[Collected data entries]
* * *
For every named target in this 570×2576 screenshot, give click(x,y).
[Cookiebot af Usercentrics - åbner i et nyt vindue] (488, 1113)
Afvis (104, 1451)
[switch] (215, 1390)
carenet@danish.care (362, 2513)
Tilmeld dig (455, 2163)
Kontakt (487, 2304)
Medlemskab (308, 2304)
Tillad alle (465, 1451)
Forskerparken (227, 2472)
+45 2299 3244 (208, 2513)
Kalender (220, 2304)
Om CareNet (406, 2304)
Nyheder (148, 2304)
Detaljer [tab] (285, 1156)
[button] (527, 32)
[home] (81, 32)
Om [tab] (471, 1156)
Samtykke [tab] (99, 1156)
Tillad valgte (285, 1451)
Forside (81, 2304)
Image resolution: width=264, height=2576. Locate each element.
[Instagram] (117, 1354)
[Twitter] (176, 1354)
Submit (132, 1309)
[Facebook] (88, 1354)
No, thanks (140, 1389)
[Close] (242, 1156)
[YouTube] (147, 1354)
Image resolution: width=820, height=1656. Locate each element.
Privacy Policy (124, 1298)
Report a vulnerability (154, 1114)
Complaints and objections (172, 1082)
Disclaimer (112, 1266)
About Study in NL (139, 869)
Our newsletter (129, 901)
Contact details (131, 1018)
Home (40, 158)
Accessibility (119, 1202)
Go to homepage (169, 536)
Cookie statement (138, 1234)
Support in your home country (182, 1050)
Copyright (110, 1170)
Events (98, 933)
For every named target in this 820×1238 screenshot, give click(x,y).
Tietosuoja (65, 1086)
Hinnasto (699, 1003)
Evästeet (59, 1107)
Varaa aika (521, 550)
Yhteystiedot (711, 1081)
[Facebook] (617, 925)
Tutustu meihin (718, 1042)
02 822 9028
* * *
INSTRUCTIONS TO FOLLOW:
Reproduce the lines above, beginning at the line with "Om CareNet (406, 2304)" and stopping after the line with "Complaints and objections (172, 1082)", exactly as they are.

ANSWER SECTION:
Om CareNet (406, 2304)
Nyheder (148, 2304)
Detaljer [tab] (285, 1156)
[button] (527, 32)
[home] (81, 32)
Om [tab] (471, 1156)
Samtykke [tab] (99, 1156)
Tillad valgte (285, 1451)
Forside (81, 2304)
Image resolution: width=264, height=2576. Locate each element.
[Instagram] (117, 1354)
[Twitter] (176, 1354)
Submit (132, 1309)
[Facebook] (88, 1354)
No, thanks (140, 1389)
[Close] (242, 1156)
[YouTube] (147, 1354)
Image resolution: width=820, height=1656. Locate each element.
Privacy Policy (124, 1298)
Report a vulnerability (154, 1114)
Complaints and objections (172, 1082)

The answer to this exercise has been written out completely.